§ **Task material**
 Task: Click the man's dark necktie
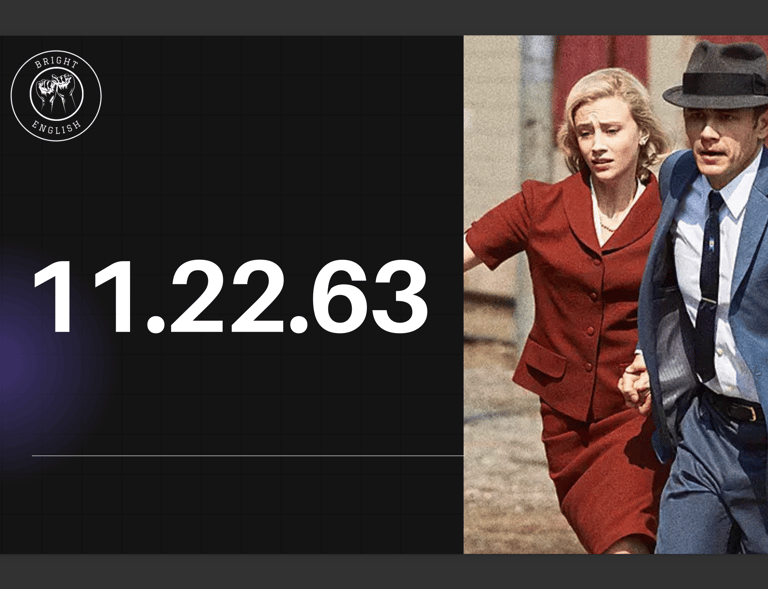pyautogui.click(x=706, y=284)
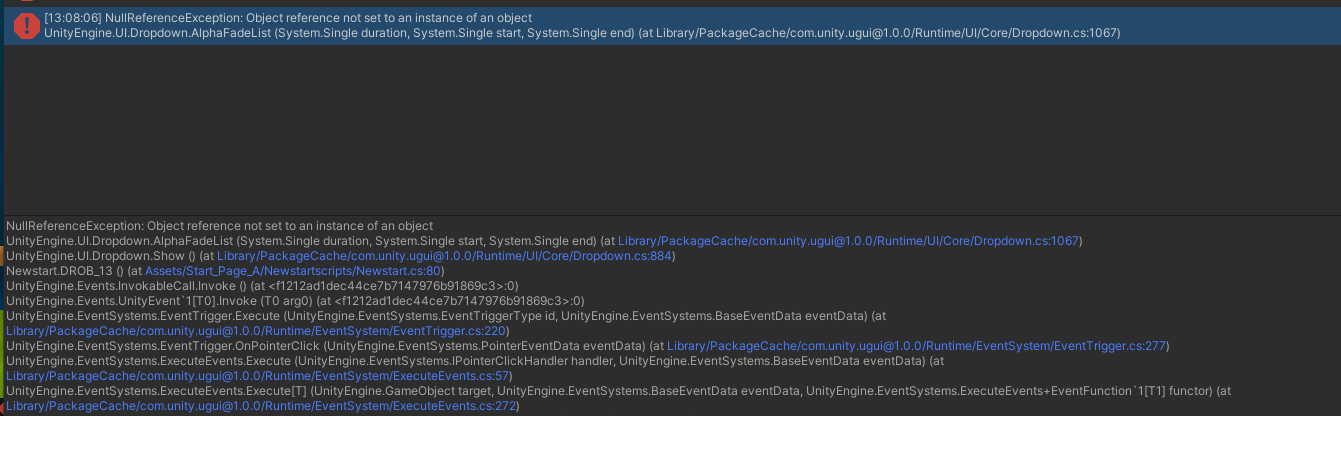This screenshot has height=460, width=1341.
Task: Click the NullReferenceException header in details pane
Action: coord(219,226)
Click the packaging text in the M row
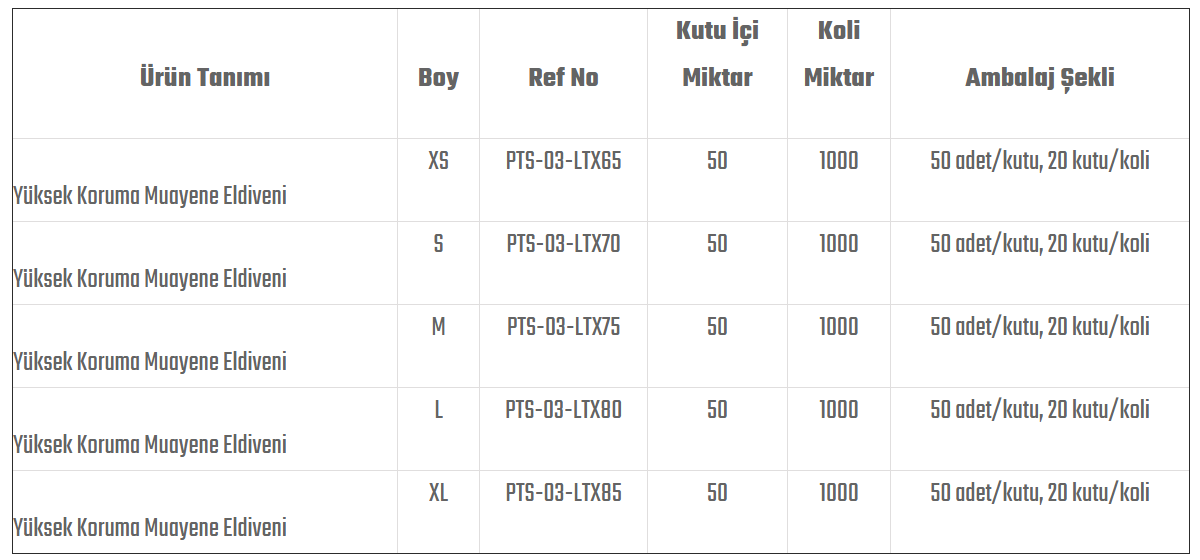Viewport: 1200px width, 560px height. 1039,327
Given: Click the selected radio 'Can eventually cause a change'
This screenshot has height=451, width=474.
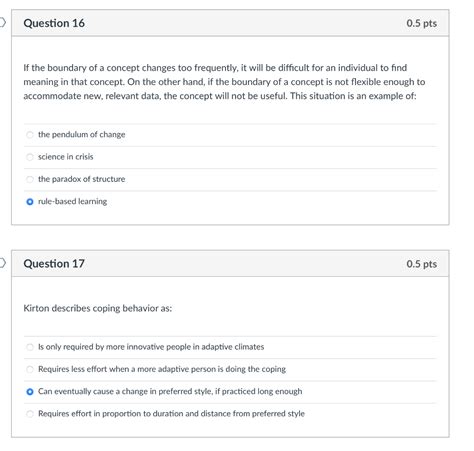Looking at the screenshot, I should coord(30,392).
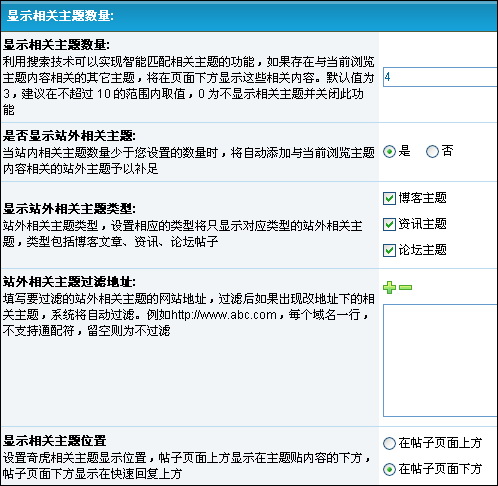
Task: Select 是 for showing off-site related topics
Action: [x=389, y=152]

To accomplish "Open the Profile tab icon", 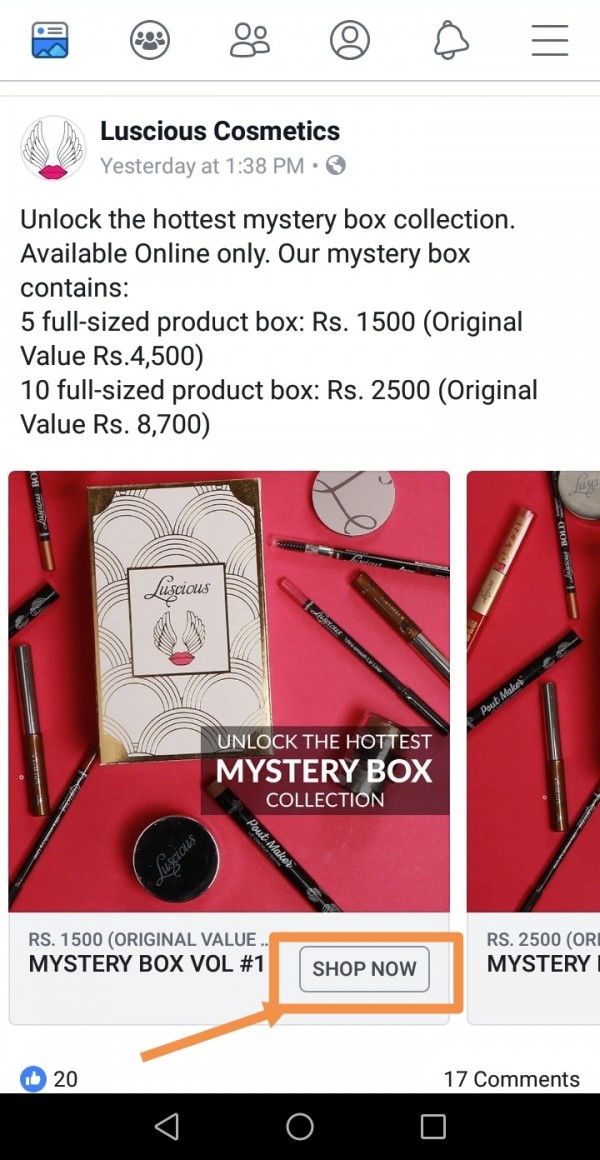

§ **What you are asked to do**
If a record holds a picture, leave that picture out; retype everything else exactly.

§ **The answer**
 Task: Click the man's dark necktie
pyautogui.click(x=706, y=284)
This screenshot has height=460, width=1341.
Task: Click the NullReferenceException header in details pane
Action: coord(219,226)
Click the packaging text in the M row
Viewport: 1200px width, 560px height. 1039,327
Given: Click the selected radio 'Can eventually cause a change'
This screenshot has height=451, width=474.
Looking at the screenshot, I should coord(30,392).
Task: Select 是 for showing off-site related topics
Action: [x=389, y=152]

To accomplish "Open the Profile tab icon", 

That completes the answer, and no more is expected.